21 September 2004

the little constitution that couldn't

To my amazement I read a blog item by Ken Parish this morning that quoted the Iraq Transitional Administrative Law as though it was in force. It is not. as US diplomat Peter Galbraith writes The Bungled Transition:

To mollify Iraq's Kurds, who had placed great stock in the TAL, Allawi agreed to "apply" it for the duration of his government. He has turned down Kurdish requests that it be enacted into law. And even if he did enact the TAL, he cannot commit the elected assembly that will follow his interim government to accepting it. For the Kurds, the most important provisions of the TAL were precisely those that ensure the continuation of a secular and democratic Kurdistan even after the national elections.

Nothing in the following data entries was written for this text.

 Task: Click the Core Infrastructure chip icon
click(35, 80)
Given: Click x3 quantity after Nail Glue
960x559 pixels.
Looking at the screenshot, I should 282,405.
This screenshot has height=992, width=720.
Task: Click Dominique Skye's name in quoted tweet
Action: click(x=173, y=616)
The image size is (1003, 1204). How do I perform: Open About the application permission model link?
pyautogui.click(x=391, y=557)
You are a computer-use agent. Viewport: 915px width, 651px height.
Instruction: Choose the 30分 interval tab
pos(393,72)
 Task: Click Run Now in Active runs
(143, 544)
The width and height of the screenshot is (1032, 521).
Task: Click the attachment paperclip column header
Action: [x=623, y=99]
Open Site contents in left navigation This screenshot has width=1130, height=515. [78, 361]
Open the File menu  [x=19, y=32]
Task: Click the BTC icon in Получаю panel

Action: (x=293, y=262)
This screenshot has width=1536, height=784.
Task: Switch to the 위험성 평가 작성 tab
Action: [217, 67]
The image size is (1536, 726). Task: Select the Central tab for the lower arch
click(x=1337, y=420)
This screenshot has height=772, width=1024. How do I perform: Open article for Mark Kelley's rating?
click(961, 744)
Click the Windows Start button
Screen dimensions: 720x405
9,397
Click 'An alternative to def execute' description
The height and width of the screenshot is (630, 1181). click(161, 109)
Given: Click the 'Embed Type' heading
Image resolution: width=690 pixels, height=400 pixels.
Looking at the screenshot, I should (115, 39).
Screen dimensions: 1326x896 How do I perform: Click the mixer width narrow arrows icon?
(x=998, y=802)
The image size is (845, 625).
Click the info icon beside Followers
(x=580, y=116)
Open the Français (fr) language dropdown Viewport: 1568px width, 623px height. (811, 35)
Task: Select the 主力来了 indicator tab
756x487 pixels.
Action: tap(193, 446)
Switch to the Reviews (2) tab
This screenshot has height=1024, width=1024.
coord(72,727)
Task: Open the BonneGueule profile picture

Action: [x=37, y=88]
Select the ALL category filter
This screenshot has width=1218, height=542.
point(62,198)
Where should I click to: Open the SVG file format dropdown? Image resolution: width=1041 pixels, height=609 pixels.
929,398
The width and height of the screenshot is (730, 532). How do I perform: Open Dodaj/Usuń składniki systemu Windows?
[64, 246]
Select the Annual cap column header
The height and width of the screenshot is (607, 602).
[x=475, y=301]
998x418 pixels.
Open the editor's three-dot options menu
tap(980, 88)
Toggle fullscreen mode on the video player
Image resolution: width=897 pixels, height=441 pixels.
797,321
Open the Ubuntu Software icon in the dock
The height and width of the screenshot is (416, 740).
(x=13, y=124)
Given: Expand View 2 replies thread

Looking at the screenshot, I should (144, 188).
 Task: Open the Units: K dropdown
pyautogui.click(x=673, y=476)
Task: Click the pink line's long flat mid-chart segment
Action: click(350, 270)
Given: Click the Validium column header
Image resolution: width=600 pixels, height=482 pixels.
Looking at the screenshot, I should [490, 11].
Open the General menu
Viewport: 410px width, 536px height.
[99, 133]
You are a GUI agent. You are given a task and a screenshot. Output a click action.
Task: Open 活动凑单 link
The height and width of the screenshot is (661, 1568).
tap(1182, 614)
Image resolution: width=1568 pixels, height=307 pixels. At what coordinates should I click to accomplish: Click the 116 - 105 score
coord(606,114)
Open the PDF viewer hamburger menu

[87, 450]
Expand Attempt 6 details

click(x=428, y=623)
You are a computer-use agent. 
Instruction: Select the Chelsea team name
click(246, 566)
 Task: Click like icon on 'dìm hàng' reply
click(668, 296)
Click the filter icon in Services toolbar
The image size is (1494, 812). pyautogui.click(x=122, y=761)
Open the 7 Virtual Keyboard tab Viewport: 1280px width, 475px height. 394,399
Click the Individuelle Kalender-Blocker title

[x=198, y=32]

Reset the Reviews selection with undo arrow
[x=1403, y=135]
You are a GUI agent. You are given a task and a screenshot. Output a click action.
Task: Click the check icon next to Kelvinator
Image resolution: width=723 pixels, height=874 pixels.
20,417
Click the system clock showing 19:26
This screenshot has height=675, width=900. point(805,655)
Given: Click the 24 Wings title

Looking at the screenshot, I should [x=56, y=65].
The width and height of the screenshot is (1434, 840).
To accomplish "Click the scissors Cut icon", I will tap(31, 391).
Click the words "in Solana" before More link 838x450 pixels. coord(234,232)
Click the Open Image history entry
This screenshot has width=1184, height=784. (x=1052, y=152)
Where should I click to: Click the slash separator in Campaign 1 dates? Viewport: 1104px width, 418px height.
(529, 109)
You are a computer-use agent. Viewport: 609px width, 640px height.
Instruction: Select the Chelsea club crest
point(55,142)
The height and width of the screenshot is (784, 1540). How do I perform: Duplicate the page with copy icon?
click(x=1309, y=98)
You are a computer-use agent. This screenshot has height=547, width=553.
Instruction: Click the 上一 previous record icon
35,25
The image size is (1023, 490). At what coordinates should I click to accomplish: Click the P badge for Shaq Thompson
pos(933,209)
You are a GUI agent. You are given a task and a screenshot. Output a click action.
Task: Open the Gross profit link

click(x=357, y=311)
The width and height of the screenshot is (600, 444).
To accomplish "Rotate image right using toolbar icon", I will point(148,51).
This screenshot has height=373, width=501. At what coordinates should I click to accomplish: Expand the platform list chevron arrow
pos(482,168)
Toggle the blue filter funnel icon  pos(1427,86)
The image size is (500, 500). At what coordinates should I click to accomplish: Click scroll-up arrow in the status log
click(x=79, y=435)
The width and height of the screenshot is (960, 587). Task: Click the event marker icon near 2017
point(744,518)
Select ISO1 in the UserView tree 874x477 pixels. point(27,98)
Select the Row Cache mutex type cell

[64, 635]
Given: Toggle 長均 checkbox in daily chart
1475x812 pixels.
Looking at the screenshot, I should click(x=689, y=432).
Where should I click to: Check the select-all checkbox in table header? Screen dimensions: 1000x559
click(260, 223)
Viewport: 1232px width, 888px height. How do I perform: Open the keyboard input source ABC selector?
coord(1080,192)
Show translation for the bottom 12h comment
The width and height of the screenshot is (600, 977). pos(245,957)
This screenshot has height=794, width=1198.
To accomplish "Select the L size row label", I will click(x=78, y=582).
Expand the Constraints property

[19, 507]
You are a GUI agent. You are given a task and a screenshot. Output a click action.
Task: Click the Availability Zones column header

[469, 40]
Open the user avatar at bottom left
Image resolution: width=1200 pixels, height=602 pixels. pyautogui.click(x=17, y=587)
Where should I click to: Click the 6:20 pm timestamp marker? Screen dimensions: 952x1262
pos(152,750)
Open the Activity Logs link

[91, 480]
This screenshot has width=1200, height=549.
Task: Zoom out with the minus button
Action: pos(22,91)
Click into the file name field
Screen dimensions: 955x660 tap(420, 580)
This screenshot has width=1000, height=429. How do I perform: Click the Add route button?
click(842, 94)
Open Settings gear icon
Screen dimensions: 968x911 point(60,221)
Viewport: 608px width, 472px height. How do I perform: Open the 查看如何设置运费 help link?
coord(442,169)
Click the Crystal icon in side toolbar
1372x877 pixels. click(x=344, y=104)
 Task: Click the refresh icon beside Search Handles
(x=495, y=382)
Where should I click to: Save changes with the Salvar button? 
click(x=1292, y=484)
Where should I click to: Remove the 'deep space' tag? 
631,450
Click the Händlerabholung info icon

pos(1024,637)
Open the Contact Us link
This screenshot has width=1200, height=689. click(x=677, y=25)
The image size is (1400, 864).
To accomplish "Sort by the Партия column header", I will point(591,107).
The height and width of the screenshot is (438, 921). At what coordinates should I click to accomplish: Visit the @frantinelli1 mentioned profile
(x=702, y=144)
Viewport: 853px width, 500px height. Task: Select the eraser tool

How did the Bush administration invest so much in the TAL and then find itself forced to abandon it? It appears that Bremer never realized that his decrees would not legally outlast the occupation. It was a rookie's mistake caused, as with so many other CPA failures, by the lack of expertise on the part of his staff. The TAL was largely the responsibility of two of Bremer's assistants (dubbed "the west wingers"), one an extremely capable but relatively junior Foreign Service officer and the other a young political appointee from the Pentagon's stable of neoconservative nation-builders. Imbued with grand ideas such as remaking the Iraqi judiciary with a US-style Supreme Court, they apparently neglected to consult an international lawyer.


Bungling the basic law (while claiming credit for said law) is about par for the course for the record of incompetence and dishonesty that is the Bush raj's only real claim to fame.